* _WRITTEN INSTRUCTION_: Continue the passage on the Clapeyron equation, starting right after its last sentence.

12.2 Clapeyron equation

The Clapeyron equation connects vapor pressure, temperature, and phase transitions by starting from the equilibrium condition between two coexisting phases. It lets you calculate vapor pressures at new temperatures, predict how boiling points shift with pressure, and understand the shape of phase diagrams.

Clapeyron Equation and Assumptions

The General Clapeyron Equation

At a phase boundary, the two phases are in thermodynamic equilibrium, meaning their specific Gibbs functions are equal. If you move along the phase boundary (changing both $T$ and $P$ together), the Gibbs functions must remain equal, which leads to the Clapeyron equation:

$\frac{dP}{dT} = \frac{\Delta h}{\,T\,\Delta v\,}$

where $dP/dT$ is the slope of the saturation (phase-boundary) curve, $\Delta h$ is the enthalpy change of the phase transition (e.g., $h_{fg}$ for vaporization), $T$ is the absolute temperature, and $\Delta v$ is the specific volume change between the two phases.

This is an exact thermodynamic relation. It applies to any two-phase equilibrium: solid-liquid, liquid-vapor, or solid-vapor. No approximations have been made yet.

* _ENTRIES PROVIDED_:
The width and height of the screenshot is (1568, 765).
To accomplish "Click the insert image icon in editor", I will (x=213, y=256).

==

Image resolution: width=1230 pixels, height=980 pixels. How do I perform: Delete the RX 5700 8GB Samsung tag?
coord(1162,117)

* _RIGHT ANSWER_:
From Clapeyron to Clausius-Clapeyron

The Clausius-Clapeyron equation is an approximate form used specifically for liquid-vapor (or solid-vapor) transitions. It introduces three simplifying assumptions:

1. The vapor behaves as an ideal gas: $v_g = RT/P$ (on a molar basis).
2. The specific volume of the liquid (or solid) is negligible compared to the vapor: $\Delta v \approx v_g$.
3. The enthalpy of vaporization $\Delta h_{vap}$ is approximately constant over the temperature range of interest.

Substituting assumption 1 and 2 into the Clapeyron equation gives:

$\frac{dP}{dT} = \frac{P\,\Delta h_{vap}}{RT^2}$

which can be separated and integrated (using assumption 3) to yield:

$\ln\!\left(\frac{P_2}{P_1}\right) = -\frac{\Delta h_{vap}}{R}\left(\frac{1}{T_2} - \frac{1}{T_1}\right)$

Keep the distinction clear: the Clapeyron equation is exact; the Clausius-Clapeyron equation is approximate and only valid when those three assumptions hold reasonably well (typically at low-to-moderate pressures, far from the critical point).

Slope of Phase Transition Lines

What the Slope Tells You

The sign and magnitude of $dP/dT$ along a phase boundary reveal how the equilibrium pressure responds to a temperature change.

• Positive slope (most substances): the phase-boundary pressure rises with temperature. Every liquid-vapor and solid-vapor curve has a positive slope because $\Delta h > 0$ and $\Delta v > 0$ for these transitions.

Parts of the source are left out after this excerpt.